You see I am a firm believer in performance cars being pure engineering that not only propels the driver to biblical speeds but also gets them involved in the process. These days, no matter the brand be it Ferrari, Lamborghini .etc, the performance is fantastic but in many cases you feel somewhat detached from the machine as its sequential gearbox clicks away and the ABS prevents any real danger. Even hitting the off button wont disengage all of the electronic systems as the manufacturer wants to protect your investment just as much as you do. Don’t get me wrong, they don’t kill the experience but in many cases it just makes it feel a bit artificial. Ferrari are a clear case and example as they are renowned for their ability to provoke an emotion from the driver, but today its more about the thrill and not hitting that tree. The F40 however was made in the days before health and safety so driver aids are completely absent.
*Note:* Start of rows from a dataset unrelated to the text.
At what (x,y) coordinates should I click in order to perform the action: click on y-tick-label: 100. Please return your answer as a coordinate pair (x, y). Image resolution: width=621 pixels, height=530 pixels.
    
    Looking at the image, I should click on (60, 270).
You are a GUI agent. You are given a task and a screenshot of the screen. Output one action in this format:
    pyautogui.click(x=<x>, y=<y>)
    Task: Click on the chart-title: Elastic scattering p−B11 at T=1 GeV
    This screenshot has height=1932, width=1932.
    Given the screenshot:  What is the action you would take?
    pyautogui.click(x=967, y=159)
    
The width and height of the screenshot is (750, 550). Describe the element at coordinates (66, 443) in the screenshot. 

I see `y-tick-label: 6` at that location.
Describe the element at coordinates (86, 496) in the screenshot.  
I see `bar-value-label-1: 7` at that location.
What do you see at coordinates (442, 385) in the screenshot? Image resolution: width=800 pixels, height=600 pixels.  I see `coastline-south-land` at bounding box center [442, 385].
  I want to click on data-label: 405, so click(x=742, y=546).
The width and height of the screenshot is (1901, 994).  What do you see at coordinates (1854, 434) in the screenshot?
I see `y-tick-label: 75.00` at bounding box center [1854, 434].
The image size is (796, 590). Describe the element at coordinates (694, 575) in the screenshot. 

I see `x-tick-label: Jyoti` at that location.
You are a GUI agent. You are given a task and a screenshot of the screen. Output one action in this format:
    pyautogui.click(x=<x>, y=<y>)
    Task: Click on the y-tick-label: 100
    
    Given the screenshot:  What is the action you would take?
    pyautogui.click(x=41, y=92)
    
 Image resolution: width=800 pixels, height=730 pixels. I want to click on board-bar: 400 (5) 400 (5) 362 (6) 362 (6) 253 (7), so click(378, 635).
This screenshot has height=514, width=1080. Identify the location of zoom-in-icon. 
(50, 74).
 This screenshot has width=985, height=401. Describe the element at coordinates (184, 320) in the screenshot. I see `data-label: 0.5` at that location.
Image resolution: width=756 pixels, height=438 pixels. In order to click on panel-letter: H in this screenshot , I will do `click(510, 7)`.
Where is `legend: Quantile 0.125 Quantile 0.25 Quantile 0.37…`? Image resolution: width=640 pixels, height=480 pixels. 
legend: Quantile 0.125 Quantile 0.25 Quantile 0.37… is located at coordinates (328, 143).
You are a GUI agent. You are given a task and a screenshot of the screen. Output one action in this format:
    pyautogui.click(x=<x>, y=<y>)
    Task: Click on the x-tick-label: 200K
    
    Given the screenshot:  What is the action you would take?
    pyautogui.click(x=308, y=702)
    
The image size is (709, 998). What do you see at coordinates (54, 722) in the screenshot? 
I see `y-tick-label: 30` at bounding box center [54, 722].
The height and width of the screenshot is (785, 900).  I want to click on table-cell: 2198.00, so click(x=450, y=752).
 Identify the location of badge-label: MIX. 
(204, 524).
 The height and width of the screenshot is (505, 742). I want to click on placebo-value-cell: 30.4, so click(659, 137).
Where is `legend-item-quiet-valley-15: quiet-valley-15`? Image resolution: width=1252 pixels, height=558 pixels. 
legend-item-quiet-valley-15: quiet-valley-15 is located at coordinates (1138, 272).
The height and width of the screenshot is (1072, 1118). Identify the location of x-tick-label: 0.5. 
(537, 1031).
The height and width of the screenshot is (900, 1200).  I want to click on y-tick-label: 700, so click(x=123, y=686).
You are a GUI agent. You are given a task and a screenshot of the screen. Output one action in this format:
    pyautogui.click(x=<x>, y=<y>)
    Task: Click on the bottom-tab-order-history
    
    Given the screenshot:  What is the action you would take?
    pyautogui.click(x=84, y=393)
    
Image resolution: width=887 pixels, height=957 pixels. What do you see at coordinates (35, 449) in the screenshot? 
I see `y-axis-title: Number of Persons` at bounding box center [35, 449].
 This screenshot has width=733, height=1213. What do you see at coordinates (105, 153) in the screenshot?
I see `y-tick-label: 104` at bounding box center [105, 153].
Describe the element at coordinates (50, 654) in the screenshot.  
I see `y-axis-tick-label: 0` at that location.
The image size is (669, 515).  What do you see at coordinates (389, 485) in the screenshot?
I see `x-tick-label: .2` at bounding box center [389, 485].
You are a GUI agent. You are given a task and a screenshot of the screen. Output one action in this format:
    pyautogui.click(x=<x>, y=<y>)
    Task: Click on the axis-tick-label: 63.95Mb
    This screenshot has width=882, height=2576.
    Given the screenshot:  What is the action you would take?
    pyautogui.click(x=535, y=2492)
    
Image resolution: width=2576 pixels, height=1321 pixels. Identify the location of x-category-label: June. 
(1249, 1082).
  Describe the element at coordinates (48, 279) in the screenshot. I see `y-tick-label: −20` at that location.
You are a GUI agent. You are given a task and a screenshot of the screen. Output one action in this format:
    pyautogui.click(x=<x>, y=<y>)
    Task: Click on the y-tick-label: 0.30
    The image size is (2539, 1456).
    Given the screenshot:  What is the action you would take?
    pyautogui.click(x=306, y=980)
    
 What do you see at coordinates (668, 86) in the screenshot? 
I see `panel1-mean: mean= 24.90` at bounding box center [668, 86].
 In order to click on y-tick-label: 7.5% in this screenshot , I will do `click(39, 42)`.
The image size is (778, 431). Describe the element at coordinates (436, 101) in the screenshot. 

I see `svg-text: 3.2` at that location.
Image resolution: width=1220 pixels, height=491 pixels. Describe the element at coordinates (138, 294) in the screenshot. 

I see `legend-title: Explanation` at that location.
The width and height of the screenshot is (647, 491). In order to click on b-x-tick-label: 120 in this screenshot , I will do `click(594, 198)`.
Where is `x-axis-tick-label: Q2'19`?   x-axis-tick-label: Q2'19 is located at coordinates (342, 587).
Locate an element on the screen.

This is raw performance.

A Ferrari should scare you. There has to be that near indescribable twinge just before you turn the key and this being the last car Enzo Ferrari had a hand in building you had better believe that this sensation is there from start to finish. Bringing life to this beast will literally obliterate the eardrums of any living thing within a quarter of a mile. It does’t politely hum at idle like its modern day counterparts. It gargles, spits and booms making its presence very well known and likely causing some form of seismic activity beneath your feet. Not that you would notice an earthquake as you are now staring down the barrel of a bright red loaded gun.

This machine in motion is breathtaking as it dives into corners with no hesitation and upon exiting the apex the turbo’s hurtle the car far off into the distance. There is no hesitation, no understeer, it is precise, crisp, a precision tool of performance perfection. You are working just as hard as the car, feeling the involvement and connection to every gear change, every input to the wheel. It is nothing short of a masterpiece! You can tell that the foundations of the F40 were built on a road going racer and not a road car with racing adaptations. The power is relentless and your heart will pound every bit as quick as this cars eight pistons from start to finish.

Yes the cabin is cramped. Yes if you do have an accident you are very likely to die. And yes, upholstery is a mystery to this car. But do remember that it never set out to please people in those ways and clearly it makes no apologies for it. What it does do however is provide the world with a unique experience of what true honest to god engineering can do in the hands of the Italians. 24 years ago the F40 was at the top of its game, today it still defines the breed.